1. Architecture of a Production-Ready RAG System

A production RAG system is not a simple sequential pipeline: it is a distributed system with specialized components, each with different scalability, fault tolerance, and monitoring requirements. Understanding the complete architecture is the first step toward building something that holds up in production.

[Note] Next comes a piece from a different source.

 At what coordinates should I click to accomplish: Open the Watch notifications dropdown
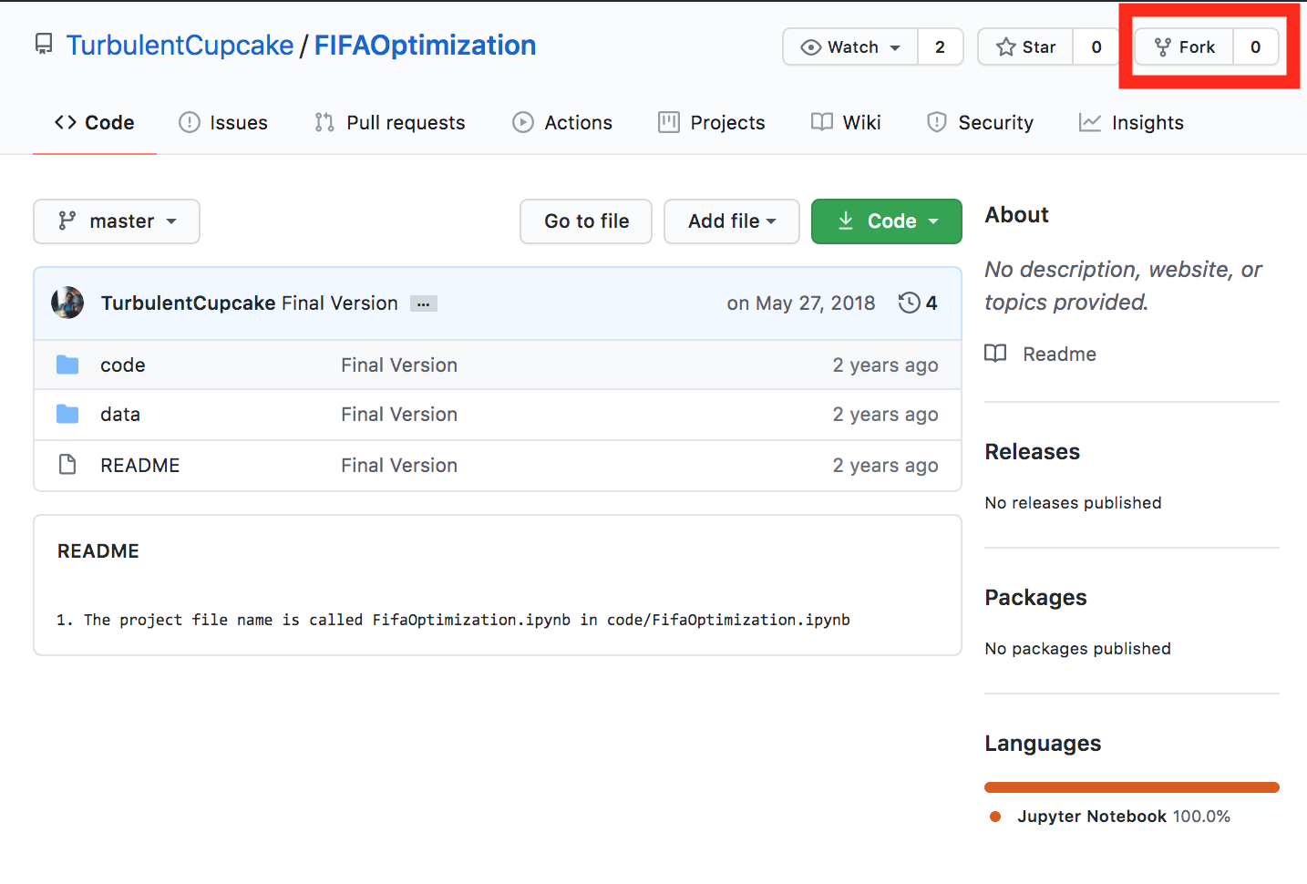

Production RAG Architecture: Main Components


PRODUCTION RAG ARCHITECTURE

┌─────────────────────────────────────────────────────────┐
│                     API GATEWAY                          │
│              (Rate limiting, auth, routing)              │
└──────────────────────┬──────────────────────────────────┘
                       │
            ┌──────────┴──────────┐
            │                     │
     ┌──────▼──────┐     ┌───────▼────────┐
     │  QUERY      │     │  INGESTION     │
     │  SERVICE    │     │  SERVICE       │
     └──────┬──────┘     └───────┬────────┘
            │                   │
    ┌───────▼──────┐    ┌───────▼────────┐
    │   RETRIEVAL  │    │   DOCUMENT     │
    │   ENGINE     │    │   PROCESSOR    │
    │  ┌─────────┐ │    │  ┌──────────┐ │
    │  │Embedding│ │    │  │Chunking  │ │
    │  │Cache    │ │    │  │Embedding │ │
    │  └────┬────┘ │    │  │Indexing  │ │
    │       │      │    │  └──────────┘ │
    │  ┌────▼────┐ │    └───────┬────────┘
    │  │Vector   │ │            │
    │  │Search   │ │    ┌───────▼────────┐
    │  └────┬────┘ │    │   VECTOR DB    │
    │       │      │    │ (Qdrant/Pine)  │
    │  ┌────▼────┐ │    └────────────────┘
    │  │Reranker │ │
    │  └────┬────┘ │
    └───────┼──────┘
            │
    ┌───────▼──────┐    ┌────────────────┐
    │  GENERATION  │    │    CACHE       │
    │  SERVICE     │◄──►│  (Redis/       │
    │  (LLM)       │    │   Semantic)    │
    └───────┬──────┘    └────────────────┘
            │
    ┌───────▼──────┐    ┌────────────────┐
    │  MONITORING  │    │   EVALUATION   │
    │  SERVICE     │    │   SERVICE      │
    │  (Prometheus)│    │   (RAGAS)      │
    └──────────────┘    └────────────────┘

1.1 Separating Concerns: Ingestion vs Query

The fundamental pattern in a production RAG system is the separation between the ingestion plane and the query plane. These two paths have very different requirements:

      Ingestion vs Query: Different Requirements
      
            Dimension
            Ingestion Path
            Query Path
          
            Latency
            Not critical (batch)
            Critical (<2s p95)
          
            Throughput
            Low-medium (documents)
            High (thousands req/s)
          
            CPU/GPU
            Embedding generation (GPU)
            Query embedding + rerank (GPU)
          
            Errors
            Retry with backoff
            Graceful fallback
          
            Scaling
            Horizontal batch
            Horizontal stateless

2. Advanced Chunking Strategies

Chunking is probably the most overlooked variable in RAG systems, yet it has an enormous impact on final quality. A chunk that is too small loses context; one that is too large introduces noise and exceeds the embedding model's context window. Getting chunking right should be the first thing you tune.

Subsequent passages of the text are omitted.